With the vice-chief subsequently empowered to purchase critical ammunition and arms, the Army has been on a shopping spree.

Overnight, senior officers were sent by special aircraft to various countries, including Russia and Israel, and massive stocks procured, some at very high rates.

“You won’t believe the amount of visits the officers have undertaken in markets across the world,” Gen Rawat said. “A fresh batch of ammunition is set to come very soon. We have really focussed on building our ammunition stock, including for the artillery.”

In March 2018, the defence ministry also enhanced the financial powers of the three vice-chiefs from Rs 100 crore to Rs 500 crore for specific procurement of arms and ammunition. This was increased by another Rs 300 crore this year as a one-time move.

Gen Rawat said any possible war with China is unlikely to be a sustained conflict lasting days.

According to him, the Chinese will first focus on pulverising Indian command, control and logistics centres with missiles rather than fighting a full-fledged intense war in the initial stages.

Unlike Pakistan, he said, a possible future war with China will be long-drawn, instead of being a sustained, intense operation.

He said with the digitisation of the entire system, the Army headquarters and departments concerned knew exactly how much ammunition was where.

The Army chief, however, ruled out the possibility of any war at the moment, adding that small incidents like the recent standoff at Ladakh will keep happening because of differences in perception about the Line of Actual Control, the border between India and China.

“The Chinese have got a vision and a plan. I don’t think they are going to come in and do anything at this moment,” he said. “These pricks (the NDA government’s decision to make Ladakh a separate union territory) will not make them waver from their plan. They know when they have to do something. These small skirmishes will happen.”

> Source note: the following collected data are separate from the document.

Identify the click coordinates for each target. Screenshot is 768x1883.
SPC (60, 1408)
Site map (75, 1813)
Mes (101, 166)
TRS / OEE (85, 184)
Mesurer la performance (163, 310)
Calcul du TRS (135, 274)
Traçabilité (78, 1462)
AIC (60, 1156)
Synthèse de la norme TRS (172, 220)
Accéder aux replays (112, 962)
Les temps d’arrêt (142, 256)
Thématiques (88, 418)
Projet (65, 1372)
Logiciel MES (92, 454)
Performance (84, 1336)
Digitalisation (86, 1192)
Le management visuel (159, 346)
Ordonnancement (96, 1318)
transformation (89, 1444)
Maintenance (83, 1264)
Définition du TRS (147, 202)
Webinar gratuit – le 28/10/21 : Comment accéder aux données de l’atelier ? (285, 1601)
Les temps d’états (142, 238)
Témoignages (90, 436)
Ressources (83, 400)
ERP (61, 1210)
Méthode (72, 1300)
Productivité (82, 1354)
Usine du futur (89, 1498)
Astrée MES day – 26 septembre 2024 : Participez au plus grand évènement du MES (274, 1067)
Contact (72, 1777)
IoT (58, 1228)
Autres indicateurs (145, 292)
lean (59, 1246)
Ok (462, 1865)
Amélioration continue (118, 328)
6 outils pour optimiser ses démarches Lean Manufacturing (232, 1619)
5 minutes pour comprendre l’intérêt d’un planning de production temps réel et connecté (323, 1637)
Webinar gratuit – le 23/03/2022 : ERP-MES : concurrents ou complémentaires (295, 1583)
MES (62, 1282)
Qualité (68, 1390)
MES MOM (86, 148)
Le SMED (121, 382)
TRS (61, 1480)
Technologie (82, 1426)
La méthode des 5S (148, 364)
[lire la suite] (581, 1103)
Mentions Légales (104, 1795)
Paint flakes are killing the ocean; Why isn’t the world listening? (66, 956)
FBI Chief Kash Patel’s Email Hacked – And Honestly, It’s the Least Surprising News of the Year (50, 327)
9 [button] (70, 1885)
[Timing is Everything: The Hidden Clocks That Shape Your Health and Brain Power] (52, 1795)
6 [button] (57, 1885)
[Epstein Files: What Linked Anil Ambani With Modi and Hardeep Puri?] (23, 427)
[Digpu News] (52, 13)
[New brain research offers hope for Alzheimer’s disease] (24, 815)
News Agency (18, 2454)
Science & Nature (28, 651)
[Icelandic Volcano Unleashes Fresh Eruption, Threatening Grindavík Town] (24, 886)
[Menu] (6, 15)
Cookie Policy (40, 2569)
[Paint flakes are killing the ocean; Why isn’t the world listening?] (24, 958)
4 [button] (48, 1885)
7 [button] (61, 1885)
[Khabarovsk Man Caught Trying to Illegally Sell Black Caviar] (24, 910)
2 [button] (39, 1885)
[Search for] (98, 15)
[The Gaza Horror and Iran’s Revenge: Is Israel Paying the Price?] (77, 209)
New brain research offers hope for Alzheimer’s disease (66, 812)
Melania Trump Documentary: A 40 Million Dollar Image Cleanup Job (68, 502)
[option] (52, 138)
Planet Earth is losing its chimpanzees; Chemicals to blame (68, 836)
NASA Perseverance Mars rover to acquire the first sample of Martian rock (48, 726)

He added that it was high time India created deep reserves.

“We are restructuring… We should create reserves, use technology for surveillance on the border,” he said.

The Army chief also claimed border infrastructure activities had gathered momentum since the induction of Chinook helicopters this year and the development of new Advanced Landing Grounds (ALGs).

He said the procurement of 145 light-weight M777 howitzers from the US was being done with warfare on mountainous terrain in mind. These howitzers, he added, can easily be airlifted with a Chinook and moved from one location to another.